Task description => Turn the stretch from the line containing "is (868, 1389)." through the line containing "(x=567, y=62)" into a Markdown table with a Row column that numbers each line and a Line column that holds it, leaving out blank lines.

Supplied material =>

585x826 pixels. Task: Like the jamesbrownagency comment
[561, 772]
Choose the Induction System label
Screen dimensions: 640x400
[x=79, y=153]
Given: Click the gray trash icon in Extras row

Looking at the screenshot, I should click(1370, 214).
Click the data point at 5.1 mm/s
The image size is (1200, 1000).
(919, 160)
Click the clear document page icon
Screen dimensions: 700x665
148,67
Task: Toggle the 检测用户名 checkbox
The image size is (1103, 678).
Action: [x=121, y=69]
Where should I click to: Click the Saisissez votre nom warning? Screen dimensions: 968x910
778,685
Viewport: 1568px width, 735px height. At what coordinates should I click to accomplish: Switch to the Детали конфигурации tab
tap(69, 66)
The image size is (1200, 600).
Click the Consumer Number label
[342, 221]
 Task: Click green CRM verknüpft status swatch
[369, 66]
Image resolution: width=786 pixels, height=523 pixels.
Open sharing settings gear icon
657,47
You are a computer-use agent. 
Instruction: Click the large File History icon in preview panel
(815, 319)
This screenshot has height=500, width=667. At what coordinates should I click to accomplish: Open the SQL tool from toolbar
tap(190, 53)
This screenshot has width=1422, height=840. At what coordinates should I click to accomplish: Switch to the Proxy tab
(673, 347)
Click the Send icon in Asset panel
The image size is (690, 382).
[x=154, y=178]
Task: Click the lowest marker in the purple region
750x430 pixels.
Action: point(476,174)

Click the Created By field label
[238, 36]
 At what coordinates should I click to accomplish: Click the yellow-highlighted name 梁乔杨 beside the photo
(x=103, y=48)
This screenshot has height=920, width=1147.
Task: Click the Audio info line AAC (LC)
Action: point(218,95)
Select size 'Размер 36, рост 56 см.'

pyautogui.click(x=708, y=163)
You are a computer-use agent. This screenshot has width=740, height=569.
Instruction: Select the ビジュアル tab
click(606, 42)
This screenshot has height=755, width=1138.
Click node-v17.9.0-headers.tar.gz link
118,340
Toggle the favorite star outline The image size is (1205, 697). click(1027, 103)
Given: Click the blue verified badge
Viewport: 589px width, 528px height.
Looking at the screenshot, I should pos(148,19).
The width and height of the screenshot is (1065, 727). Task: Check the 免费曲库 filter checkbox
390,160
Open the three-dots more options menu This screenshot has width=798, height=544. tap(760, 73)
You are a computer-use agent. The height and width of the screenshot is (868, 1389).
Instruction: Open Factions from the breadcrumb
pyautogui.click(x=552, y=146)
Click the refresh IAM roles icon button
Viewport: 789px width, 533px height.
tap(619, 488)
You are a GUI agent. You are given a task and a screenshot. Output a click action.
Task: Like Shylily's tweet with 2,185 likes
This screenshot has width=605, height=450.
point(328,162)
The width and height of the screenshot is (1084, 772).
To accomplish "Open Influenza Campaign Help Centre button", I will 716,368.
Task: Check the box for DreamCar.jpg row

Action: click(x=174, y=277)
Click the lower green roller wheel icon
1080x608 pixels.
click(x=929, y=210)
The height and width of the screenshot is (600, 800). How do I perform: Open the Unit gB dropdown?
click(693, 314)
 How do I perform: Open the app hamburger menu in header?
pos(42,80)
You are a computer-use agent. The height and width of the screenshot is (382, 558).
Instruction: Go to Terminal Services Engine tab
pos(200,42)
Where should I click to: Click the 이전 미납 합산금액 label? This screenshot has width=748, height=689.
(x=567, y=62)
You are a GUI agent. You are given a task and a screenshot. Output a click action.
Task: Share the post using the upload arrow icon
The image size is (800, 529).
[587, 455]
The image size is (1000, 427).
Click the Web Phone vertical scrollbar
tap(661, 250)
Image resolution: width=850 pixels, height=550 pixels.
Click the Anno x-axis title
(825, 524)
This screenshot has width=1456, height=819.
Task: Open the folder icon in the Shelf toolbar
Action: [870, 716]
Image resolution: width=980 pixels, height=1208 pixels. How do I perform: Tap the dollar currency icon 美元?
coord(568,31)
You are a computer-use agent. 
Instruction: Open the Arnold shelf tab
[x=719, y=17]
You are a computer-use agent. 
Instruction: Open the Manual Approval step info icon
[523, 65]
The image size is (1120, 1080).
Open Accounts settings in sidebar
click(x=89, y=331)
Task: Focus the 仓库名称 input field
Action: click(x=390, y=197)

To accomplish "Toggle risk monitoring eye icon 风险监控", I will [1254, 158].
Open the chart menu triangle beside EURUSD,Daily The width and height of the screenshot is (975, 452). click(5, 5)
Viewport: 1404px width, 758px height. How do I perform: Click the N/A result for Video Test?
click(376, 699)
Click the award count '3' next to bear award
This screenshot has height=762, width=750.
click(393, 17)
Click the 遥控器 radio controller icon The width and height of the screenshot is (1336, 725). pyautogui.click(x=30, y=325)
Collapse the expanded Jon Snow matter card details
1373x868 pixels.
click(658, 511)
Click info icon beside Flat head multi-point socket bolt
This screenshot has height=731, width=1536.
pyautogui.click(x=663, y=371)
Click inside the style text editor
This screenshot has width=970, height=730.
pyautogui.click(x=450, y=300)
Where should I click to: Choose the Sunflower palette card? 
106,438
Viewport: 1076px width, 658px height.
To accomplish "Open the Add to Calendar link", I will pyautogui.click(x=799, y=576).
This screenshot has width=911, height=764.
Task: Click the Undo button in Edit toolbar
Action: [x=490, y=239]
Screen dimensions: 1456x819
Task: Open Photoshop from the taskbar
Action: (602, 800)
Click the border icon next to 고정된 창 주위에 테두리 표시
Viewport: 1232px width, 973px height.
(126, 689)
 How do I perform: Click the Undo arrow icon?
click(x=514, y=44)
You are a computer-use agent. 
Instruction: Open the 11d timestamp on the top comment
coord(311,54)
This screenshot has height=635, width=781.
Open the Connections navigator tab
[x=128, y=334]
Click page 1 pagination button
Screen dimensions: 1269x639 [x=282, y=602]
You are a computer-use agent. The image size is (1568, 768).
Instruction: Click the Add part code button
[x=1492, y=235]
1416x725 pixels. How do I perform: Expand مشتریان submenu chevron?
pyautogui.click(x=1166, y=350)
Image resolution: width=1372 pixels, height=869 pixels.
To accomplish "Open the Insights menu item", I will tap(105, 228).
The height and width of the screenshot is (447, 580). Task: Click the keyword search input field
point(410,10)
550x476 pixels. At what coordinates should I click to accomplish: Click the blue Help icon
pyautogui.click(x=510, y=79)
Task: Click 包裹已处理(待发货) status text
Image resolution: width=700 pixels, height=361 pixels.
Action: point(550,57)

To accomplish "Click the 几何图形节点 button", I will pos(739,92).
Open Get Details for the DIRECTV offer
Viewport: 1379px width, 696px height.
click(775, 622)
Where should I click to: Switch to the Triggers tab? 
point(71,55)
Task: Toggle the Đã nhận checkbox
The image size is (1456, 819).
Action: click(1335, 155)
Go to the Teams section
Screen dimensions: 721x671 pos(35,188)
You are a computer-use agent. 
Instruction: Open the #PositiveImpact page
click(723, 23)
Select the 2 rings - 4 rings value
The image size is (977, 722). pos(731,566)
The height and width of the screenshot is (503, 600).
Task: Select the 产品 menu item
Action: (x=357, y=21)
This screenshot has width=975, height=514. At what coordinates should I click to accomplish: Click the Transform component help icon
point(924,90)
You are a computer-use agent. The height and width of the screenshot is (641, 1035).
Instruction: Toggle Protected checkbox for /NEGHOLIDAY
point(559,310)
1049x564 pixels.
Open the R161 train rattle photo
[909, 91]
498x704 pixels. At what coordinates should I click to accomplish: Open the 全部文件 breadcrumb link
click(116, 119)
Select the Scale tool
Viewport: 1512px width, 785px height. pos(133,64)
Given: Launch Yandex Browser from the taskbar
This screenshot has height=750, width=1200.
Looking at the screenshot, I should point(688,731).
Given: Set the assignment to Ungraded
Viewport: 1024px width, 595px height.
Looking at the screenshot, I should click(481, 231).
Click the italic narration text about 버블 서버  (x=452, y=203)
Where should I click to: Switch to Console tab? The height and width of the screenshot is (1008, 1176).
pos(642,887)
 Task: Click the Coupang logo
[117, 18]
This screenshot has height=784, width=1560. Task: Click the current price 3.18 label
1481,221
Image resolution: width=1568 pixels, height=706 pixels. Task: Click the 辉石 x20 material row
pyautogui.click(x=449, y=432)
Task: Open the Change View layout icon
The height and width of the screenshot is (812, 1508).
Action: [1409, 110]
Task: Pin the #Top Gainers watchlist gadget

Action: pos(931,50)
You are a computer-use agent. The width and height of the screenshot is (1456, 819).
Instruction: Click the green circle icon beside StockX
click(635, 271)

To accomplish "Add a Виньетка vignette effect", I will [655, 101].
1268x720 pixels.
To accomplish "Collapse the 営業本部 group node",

Worked answer =>
| Row | Line |
|---|---|
| 1 | You are a computer-use agent. The height and width of the screenshot is (868, 1389). |
| 2 | Instruction: Open Factions from the breadcrumb |
| 3 | pyautogui.click(x=552, y=146) |
| 4 | Click the refresh IAM roles icon button |
| 5 | Viewport: 789px width, 533px height. |
| 6 | tap(619, 488) |
| 7 | You are a GUI agent. You are given a task and a screenshot. Output a click action. |
| 8 | Task: Like Shylily's tweet with 2,185 likes |
| 9 | This screenshot has width=605, height=450. |
| 10 | point(328,162) |
| 11 | The width and height of the screenshot is (1084, 772). |
| 12 | To accomplish "Open Influenza Campaign Help Centre button", I will 716,368. |
| 13 | Task: Check the box for DreamCar.jpg row |
| 14 | Action: click(x=174, y=277) |
| 15 | Click the lower green roller wheel icon |
| 16 | 1080x608 pixels. |
| 17 | click(x=929, y=210) |
| 18 | The height and width of the screenshot is (600, 800). How do I perform: Open the Unit gB dropdown? |
| 19 | click(693, 314) |
| 20 |  How do I perform: Open the app hamburger menu in header? |
| 21 | pos(42,80) |
| 22 | You are a computer-use agent. The height and width of the screenshot is (382, 558). |
| 23 | Instruction: Go to Terminal Services Engine tab |
| 24 | pos(200,42) |
| 25 | Where should I click to: Click the 이전 미납 합산금액 label? This screenshot has width=748, height=689. |
| 26 | (x=567, y=62) |